Segment Start: DATA EXTRACT

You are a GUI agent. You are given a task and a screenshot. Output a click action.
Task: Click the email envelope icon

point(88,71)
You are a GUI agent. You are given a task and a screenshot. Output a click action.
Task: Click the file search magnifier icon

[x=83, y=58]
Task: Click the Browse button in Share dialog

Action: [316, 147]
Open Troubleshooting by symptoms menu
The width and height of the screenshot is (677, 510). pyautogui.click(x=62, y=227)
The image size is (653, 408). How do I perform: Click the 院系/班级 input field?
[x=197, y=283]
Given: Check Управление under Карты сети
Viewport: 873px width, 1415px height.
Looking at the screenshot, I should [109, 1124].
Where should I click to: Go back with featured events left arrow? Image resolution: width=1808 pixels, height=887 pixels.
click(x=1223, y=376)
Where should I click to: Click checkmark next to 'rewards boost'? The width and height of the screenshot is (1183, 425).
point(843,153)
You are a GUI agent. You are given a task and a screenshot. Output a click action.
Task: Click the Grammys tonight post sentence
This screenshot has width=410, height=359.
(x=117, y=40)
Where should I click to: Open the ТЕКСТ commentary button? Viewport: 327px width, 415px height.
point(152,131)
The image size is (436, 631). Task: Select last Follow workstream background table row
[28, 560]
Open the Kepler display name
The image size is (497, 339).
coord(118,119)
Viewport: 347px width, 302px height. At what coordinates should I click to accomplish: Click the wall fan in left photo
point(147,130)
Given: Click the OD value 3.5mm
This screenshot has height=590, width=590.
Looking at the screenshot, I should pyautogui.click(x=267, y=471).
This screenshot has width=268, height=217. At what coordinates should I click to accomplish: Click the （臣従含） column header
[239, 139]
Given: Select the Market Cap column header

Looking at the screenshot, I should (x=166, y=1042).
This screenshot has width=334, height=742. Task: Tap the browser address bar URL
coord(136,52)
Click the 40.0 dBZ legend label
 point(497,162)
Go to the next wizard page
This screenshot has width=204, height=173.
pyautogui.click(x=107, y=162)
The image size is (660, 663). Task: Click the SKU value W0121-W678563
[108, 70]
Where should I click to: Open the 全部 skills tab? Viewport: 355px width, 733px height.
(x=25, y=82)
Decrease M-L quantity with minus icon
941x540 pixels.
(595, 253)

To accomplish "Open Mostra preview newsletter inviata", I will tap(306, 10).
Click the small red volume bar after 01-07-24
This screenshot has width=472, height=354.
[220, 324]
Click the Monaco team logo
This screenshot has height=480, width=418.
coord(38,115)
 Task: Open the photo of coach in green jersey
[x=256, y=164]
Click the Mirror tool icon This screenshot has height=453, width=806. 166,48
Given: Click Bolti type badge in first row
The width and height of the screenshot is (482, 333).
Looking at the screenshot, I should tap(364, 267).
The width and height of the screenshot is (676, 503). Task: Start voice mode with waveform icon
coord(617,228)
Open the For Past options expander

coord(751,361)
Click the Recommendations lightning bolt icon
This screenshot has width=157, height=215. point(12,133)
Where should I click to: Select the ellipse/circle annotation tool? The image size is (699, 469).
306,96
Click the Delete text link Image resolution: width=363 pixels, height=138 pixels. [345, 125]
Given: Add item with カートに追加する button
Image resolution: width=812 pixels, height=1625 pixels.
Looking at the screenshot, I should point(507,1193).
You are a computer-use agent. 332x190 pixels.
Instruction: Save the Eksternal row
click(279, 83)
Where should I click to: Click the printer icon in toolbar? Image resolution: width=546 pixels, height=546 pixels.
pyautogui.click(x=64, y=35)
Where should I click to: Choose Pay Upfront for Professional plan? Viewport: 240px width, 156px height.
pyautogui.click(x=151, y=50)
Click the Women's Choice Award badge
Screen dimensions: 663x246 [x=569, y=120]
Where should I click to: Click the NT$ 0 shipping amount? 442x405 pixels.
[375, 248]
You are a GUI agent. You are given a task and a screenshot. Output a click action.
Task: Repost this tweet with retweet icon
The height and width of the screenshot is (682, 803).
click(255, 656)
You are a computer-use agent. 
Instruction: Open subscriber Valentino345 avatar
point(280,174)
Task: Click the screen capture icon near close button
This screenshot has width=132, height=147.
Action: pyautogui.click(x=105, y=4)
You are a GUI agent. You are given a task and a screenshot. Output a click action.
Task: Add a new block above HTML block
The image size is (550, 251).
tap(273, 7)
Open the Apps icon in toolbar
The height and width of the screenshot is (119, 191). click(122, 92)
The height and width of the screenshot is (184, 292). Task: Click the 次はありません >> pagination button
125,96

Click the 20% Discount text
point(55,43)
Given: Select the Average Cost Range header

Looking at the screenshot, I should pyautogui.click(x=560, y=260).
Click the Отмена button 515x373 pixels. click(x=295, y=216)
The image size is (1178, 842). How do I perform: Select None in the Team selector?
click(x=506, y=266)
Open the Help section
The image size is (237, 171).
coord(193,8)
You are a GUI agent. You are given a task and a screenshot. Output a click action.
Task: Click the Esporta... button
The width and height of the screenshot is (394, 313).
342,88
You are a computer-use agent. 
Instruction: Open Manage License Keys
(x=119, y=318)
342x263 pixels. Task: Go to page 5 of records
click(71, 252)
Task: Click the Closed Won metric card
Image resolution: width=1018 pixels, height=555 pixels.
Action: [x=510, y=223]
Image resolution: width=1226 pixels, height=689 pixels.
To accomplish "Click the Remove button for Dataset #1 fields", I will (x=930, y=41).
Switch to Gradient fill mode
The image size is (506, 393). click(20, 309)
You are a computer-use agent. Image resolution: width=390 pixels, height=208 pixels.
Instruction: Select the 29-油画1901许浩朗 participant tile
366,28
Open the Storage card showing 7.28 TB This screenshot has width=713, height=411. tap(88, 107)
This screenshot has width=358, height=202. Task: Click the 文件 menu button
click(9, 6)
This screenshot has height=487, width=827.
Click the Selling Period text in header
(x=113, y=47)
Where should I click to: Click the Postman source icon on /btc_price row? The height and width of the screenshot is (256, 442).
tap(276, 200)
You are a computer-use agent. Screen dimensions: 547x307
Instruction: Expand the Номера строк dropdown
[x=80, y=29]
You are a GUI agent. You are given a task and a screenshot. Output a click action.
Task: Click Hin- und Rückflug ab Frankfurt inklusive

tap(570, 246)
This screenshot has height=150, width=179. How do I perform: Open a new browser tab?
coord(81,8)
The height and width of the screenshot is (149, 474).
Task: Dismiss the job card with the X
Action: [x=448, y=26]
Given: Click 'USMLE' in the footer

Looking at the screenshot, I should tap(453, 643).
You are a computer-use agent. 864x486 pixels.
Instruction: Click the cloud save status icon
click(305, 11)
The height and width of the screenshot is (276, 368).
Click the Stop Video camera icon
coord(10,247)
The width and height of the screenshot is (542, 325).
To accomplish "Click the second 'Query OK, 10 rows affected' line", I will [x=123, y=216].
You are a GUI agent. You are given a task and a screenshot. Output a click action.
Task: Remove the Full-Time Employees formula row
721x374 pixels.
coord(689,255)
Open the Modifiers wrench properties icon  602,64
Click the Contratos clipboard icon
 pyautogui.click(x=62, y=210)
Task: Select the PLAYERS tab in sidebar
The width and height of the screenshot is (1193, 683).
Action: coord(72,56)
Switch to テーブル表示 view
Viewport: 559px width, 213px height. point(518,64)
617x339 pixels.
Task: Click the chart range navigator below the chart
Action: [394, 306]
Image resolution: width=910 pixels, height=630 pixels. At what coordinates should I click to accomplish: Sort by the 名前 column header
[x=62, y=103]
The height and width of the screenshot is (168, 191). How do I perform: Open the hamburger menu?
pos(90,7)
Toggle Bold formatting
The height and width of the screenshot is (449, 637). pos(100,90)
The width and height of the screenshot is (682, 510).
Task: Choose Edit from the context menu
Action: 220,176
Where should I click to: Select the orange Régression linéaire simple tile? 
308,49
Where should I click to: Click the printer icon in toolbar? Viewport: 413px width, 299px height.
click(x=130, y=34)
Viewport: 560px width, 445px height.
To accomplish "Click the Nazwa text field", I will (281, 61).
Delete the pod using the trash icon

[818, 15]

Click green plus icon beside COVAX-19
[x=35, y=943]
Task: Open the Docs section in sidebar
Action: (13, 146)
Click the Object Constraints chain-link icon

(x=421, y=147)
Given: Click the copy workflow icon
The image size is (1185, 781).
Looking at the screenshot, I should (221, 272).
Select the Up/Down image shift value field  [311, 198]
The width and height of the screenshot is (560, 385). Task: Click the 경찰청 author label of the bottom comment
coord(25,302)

Segment End: DATA EXTRACT

WHAT THE TASK ASKS>
What is needed is an exact repetition of the lines from the first line of the records through the line containing "Given: Check Управление under Карты сети", both ends included, and nothing more.

OUTPUT OF THE TASK>
You are a GUI agent. You are given a task and a screenshot. Output a click action.
Task: Click the email envelope icon

point(88,71)
You are a GUI agent. You are given a task and a screenshot. Output a click action.
Task: Click the file search magnifier icon

[x=83, y=58]
Task: Click the Browse button in Share dialog

Action: [316, 147]
Open Troubleshooting by symptoms menu
The width and height of the screenshot is (677, 510). pyautogui.click(x=62, y=227)
The image size is (653, 408). How do I perform: Click the 院系/班级 input field?
[x=197, y=283]
Given: Check Управление under Карты сети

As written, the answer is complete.